══ PROVIDED INFORMATION

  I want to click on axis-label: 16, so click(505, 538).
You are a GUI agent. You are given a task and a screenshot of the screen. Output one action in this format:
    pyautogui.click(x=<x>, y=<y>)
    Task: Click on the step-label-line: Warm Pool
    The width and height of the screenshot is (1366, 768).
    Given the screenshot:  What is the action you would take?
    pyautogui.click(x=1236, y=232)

════
══ PROVIDED INFORMATION

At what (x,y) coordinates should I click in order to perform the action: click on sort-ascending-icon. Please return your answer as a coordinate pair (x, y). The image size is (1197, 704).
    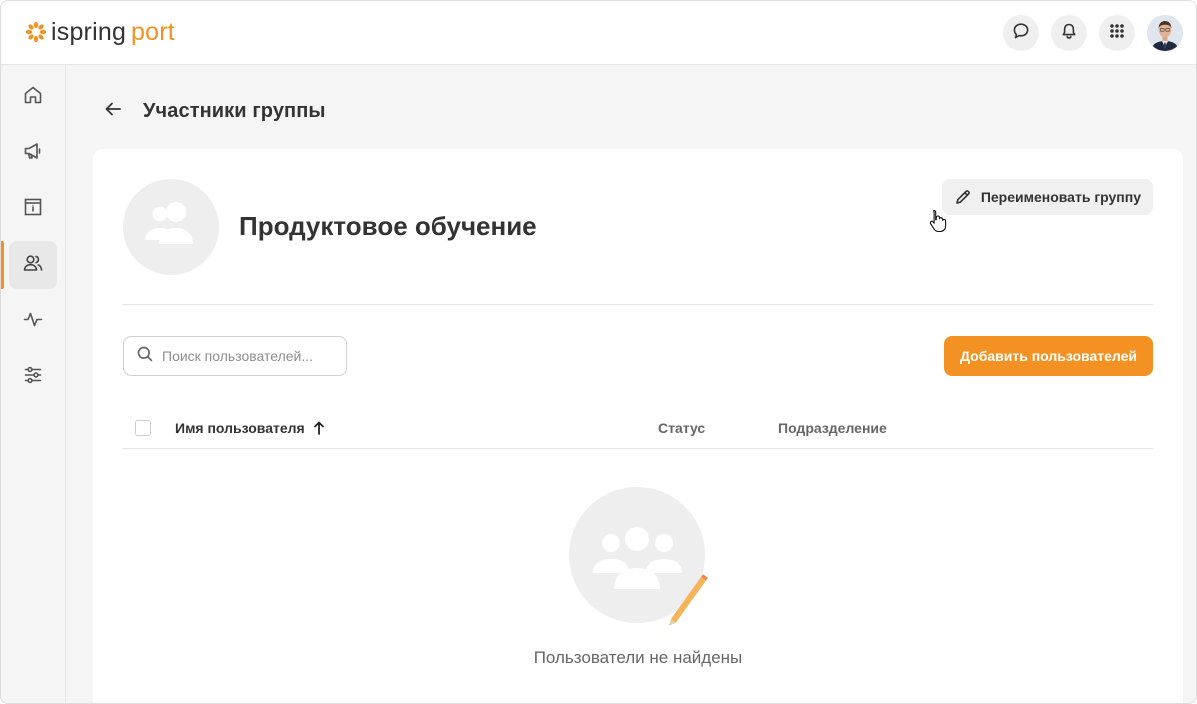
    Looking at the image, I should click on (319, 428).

════
══ PROVIDED INFORMATION

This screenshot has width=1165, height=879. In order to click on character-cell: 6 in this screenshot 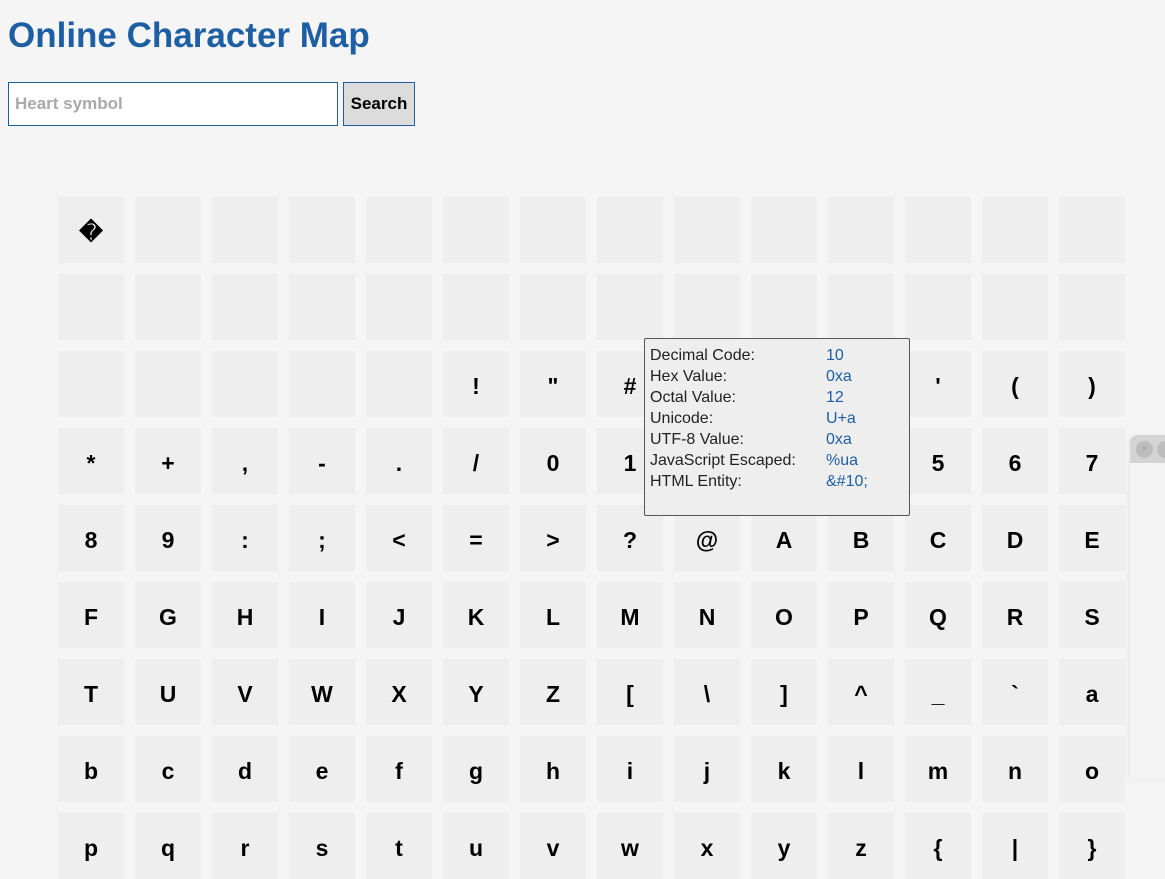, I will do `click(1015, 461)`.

════

▸ YOUR OBJECTIVE: Copy out the lines of the listing from the line with "At what (x,y)" up to and including the line with "Looking at the", leaving out the pictures.

▸ SOLUTION TO THE PROBLEM:
At what (x,y) coordinates should I click in order to perform the action: click on sort-ascending-icon. Please return your answer as a coordinate pair (x, y). The image size is (1197, 704).
    Looking at the image, I should click on (319, 428).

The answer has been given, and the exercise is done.